Real-time completion monitoring with acoustic waves

Abstract

Deepwater production is challenged by well underperformance issues that are hard to diagnose early on and expensive to deal with later. Problems are amplified by reliance on a few complex wells with sophisticated sand-control media. New downhole data are required for better understanding and prevention of production impairment. We introduce real-time completion monitoring (RTCM), a new nonintrusive surveillance method that uses acoustic signals sent via the fluid column to identify permeability impairment in sand-screened completions.

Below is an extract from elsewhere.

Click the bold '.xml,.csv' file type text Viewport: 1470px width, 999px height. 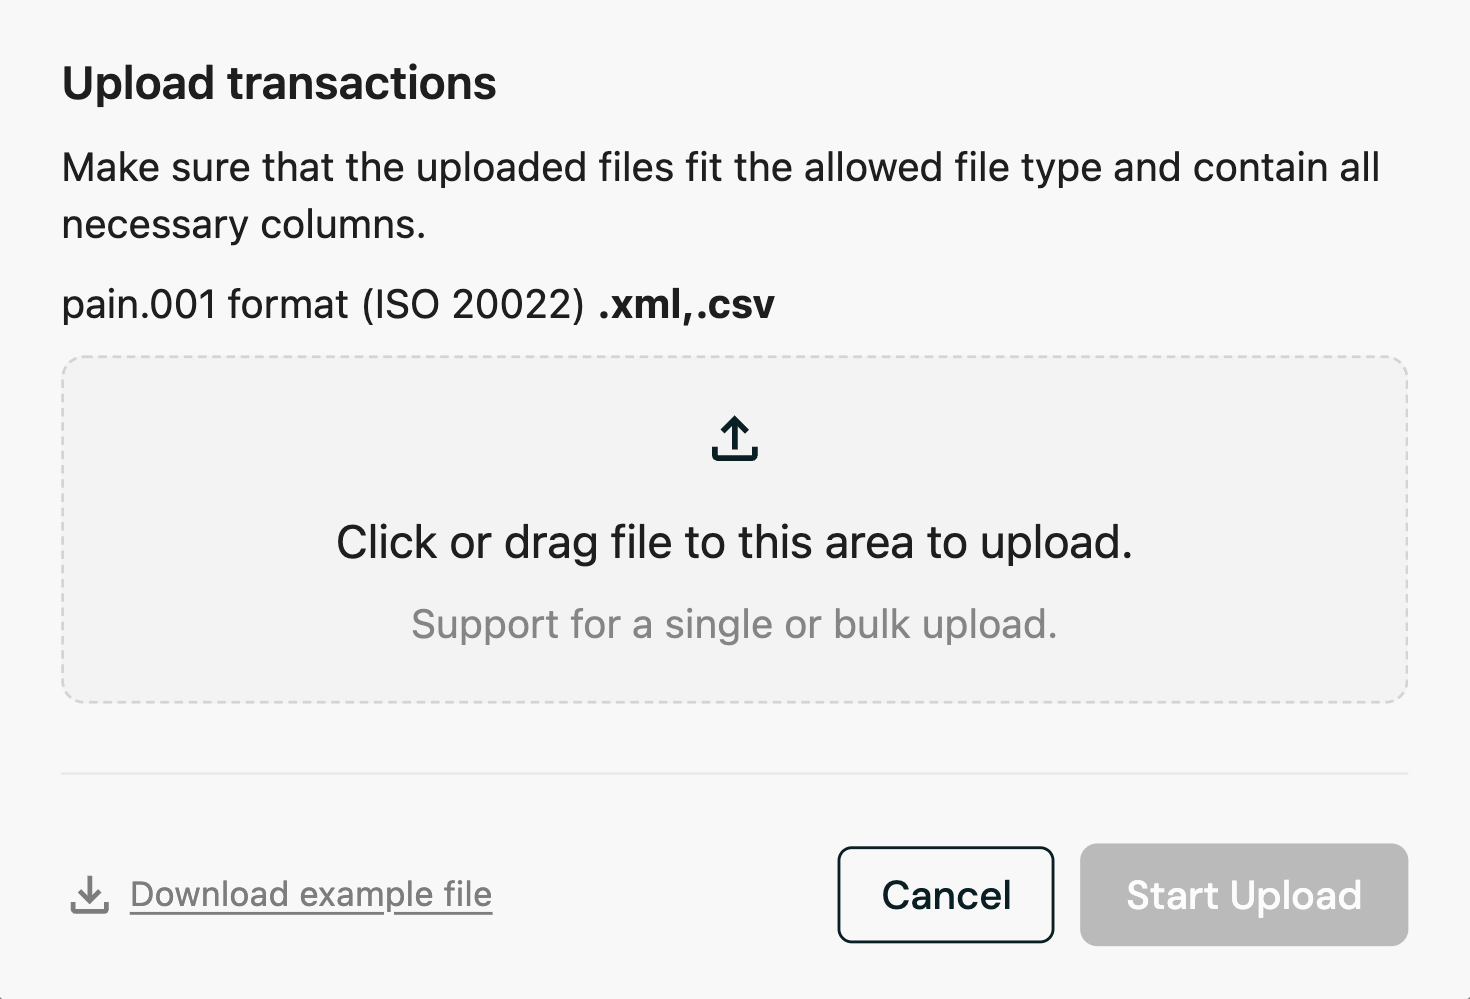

The signals are carried by tube waves that move borehole fluid back and forth radially across the completion layers. Such tube waves are capable of instant testing of the presence or absence of fluid communication across the completion and are sensitive to changes occurring in sand screens, gravel sand, perforations, and possibly in the reservoir. The part of the completion that has different impairment from its neighbors will carry tube waves with modified signatures (velocity, attenuation) and will produce a reflection from the boundary where impairment changes. We conduct a laboratory experiment with a model of a completed horizontal borehole and focus on effects of sand-screen permeability on transmitted and reflected acoustic signatures. These new findings form the basis of an RTCM method that can be thought of as “miniaturized” 4D seismic and as a “permanent log” in an individual wellbore. We present experiments with a fiber-optic acoustic system that suggest a nonintrusive way to install downhole sensors on the pipe in realistic completions and thus implement real-time surveillance with RTCM.